Data supplied:
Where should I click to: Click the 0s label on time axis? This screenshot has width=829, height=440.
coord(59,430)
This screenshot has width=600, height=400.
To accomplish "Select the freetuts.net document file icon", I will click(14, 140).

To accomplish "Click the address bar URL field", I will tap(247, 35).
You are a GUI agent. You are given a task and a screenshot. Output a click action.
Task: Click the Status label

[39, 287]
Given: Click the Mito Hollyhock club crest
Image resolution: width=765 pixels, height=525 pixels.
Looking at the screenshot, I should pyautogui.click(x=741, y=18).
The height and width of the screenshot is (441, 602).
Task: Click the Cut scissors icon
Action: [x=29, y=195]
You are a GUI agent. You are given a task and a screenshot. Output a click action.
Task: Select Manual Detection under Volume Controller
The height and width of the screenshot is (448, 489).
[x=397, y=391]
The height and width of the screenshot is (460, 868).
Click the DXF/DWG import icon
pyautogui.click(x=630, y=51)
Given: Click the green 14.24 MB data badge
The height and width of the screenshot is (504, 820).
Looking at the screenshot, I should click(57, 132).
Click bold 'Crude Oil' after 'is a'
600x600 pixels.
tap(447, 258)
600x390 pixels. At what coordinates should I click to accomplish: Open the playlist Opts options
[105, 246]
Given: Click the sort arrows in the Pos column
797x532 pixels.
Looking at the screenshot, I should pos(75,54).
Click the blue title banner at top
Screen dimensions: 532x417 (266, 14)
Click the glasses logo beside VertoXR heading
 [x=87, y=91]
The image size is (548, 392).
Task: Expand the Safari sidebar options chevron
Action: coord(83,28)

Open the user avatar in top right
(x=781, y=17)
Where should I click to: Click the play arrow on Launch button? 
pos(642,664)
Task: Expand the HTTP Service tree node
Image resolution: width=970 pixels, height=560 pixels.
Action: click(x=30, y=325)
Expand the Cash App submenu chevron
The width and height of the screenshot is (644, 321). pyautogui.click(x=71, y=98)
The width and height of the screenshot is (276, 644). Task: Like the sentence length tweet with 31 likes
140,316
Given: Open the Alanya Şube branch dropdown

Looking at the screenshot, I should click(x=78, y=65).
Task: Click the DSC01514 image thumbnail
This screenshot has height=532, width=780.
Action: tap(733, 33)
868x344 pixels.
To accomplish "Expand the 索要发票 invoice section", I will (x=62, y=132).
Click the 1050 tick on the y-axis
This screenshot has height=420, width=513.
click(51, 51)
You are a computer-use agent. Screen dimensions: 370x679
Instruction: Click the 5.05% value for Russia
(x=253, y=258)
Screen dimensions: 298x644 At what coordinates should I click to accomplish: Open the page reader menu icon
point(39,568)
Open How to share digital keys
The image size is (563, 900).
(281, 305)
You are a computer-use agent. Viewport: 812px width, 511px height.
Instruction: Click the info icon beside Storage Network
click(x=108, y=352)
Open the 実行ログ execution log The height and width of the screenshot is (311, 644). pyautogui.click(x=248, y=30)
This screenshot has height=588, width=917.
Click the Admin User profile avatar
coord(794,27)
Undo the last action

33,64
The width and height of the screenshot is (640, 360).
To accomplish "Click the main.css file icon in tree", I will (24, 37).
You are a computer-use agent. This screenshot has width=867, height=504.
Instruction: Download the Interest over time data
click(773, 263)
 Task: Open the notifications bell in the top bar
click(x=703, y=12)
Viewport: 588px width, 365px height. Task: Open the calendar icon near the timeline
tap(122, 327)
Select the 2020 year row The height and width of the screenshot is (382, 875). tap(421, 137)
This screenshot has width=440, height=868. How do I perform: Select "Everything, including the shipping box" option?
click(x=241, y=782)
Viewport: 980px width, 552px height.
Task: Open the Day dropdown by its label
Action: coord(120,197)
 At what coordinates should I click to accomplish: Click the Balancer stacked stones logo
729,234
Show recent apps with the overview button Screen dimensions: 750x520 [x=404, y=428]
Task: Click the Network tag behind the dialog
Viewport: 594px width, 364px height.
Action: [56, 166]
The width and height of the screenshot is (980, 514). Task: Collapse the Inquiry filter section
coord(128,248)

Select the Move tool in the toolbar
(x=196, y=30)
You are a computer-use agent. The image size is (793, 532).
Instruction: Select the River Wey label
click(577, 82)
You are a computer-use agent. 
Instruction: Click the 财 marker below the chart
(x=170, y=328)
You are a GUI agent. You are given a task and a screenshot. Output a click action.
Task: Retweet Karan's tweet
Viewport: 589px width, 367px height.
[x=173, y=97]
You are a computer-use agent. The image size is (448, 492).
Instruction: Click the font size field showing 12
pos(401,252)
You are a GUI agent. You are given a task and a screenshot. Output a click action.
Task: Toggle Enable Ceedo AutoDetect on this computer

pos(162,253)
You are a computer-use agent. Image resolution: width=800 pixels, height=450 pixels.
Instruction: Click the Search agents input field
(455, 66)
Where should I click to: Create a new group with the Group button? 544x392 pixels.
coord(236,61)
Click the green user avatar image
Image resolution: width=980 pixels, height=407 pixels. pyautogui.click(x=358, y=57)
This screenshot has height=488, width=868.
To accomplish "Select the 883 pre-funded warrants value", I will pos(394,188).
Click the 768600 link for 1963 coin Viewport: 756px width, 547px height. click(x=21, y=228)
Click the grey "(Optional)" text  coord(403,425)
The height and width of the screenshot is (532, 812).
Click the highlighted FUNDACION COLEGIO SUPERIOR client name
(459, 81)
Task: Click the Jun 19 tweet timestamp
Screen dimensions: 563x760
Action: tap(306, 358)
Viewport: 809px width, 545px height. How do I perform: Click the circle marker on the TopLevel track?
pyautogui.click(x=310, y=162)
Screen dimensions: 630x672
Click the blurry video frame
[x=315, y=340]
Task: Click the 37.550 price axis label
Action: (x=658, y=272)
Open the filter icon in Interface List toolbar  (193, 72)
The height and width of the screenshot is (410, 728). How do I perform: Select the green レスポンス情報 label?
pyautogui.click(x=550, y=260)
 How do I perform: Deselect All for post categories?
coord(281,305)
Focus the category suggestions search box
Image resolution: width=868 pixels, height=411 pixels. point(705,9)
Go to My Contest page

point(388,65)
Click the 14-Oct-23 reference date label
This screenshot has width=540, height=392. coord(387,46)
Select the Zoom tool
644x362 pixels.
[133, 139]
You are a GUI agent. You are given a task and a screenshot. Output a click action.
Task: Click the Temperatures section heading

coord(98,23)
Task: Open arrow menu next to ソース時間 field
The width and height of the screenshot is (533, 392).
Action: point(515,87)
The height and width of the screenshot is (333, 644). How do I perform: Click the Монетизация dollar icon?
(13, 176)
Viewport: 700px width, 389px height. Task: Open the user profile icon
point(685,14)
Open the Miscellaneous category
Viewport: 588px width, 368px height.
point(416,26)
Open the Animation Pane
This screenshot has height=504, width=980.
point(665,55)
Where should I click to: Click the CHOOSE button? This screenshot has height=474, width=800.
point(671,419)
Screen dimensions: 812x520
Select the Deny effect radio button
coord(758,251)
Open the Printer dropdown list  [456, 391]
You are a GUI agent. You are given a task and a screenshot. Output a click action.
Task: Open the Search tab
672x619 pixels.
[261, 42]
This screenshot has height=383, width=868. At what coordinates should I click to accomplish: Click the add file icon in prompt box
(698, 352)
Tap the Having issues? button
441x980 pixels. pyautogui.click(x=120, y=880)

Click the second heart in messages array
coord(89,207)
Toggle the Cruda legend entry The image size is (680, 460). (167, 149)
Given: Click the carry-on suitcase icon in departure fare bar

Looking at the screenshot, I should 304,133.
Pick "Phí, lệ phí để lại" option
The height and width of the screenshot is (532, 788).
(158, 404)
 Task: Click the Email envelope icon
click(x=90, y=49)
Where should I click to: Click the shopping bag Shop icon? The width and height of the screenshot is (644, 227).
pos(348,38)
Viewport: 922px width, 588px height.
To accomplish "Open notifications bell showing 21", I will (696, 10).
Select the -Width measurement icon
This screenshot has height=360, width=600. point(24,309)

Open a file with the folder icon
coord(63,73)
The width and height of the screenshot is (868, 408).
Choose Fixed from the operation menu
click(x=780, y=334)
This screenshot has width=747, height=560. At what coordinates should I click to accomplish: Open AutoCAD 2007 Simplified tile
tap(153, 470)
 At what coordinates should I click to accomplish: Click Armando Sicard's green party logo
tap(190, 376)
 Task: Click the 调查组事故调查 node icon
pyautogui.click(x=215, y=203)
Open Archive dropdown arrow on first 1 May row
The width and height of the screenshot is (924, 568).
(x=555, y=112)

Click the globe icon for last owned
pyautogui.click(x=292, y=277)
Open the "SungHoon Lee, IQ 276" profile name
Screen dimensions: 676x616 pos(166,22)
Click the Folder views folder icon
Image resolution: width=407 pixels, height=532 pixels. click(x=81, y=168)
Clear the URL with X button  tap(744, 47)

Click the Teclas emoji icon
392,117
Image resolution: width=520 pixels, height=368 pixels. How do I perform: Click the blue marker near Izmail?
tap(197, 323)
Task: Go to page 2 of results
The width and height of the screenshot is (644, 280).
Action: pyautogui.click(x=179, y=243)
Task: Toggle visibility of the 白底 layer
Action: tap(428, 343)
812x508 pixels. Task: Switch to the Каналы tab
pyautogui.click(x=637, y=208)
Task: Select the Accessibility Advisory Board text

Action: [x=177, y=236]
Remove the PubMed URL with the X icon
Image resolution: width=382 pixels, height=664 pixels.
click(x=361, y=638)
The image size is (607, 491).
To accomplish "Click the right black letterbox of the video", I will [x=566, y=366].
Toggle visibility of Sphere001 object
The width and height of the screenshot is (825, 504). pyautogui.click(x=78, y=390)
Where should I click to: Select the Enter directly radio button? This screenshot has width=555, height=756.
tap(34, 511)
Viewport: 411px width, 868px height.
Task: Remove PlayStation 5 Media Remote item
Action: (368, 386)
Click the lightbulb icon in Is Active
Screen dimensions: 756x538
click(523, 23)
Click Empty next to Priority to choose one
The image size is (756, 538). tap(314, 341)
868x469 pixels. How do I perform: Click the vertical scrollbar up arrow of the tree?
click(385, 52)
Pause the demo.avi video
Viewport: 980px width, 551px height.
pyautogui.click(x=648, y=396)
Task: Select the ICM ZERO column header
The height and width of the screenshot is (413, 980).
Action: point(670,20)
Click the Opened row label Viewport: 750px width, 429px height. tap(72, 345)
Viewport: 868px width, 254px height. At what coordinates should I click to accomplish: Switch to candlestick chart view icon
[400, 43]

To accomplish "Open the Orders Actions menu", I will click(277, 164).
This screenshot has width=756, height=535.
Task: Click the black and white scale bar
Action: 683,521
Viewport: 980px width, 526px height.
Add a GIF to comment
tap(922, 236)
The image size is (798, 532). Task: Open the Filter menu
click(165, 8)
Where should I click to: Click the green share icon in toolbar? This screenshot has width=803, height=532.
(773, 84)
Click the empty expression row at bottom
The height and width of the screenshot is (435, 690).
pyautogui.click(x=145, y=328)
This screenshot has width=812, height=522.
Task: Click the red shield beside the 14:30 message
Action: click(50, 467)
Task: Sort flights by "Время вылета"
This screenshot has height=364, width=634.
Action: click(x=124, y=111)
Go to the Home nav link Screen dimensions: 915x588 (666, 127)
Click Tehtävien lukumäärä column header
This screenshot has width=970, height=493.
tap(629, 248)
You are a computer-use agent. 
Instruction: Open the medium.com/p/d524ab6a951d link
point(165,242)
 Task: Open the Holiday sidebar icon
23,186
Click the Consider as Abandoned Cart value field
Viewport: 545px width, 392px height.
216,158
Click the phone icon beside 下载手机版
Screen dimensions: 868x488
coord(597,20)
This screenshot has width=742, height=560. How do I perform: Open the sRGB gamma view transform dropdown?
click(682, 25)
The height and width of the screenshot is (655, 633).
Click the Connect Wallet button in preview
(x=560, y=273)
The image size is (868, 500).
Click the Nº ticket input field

What you will do: Take from the material above the lines running from the one with "Task: Sort flights" through the one with "Click the phone icon beside 下载手机版", and repeat them exactly, with nothing else.

Result of the task:
Task: Sort flights by "Время вылета"
This screenshot has height=364, width=634.
Action: click(x=124, y=111)
Go to the Home nav link Screen dimensions: 915x588 (666, 127)
Click Tehtävien lukumäärä column header
This screenshot has width=970, height=493.
tap(629, 248)
You are a computer-use agent. 
Instruction: Open the medium.com/p/d524ab6a951d link
point(165,242)
 Task: Open the Holiday sidebar icon
23,186
Click the Consider as Abandoned Cart value field
Viewport: 545px width, 392px height.
216,158
Click the phone icon beside 下载手机版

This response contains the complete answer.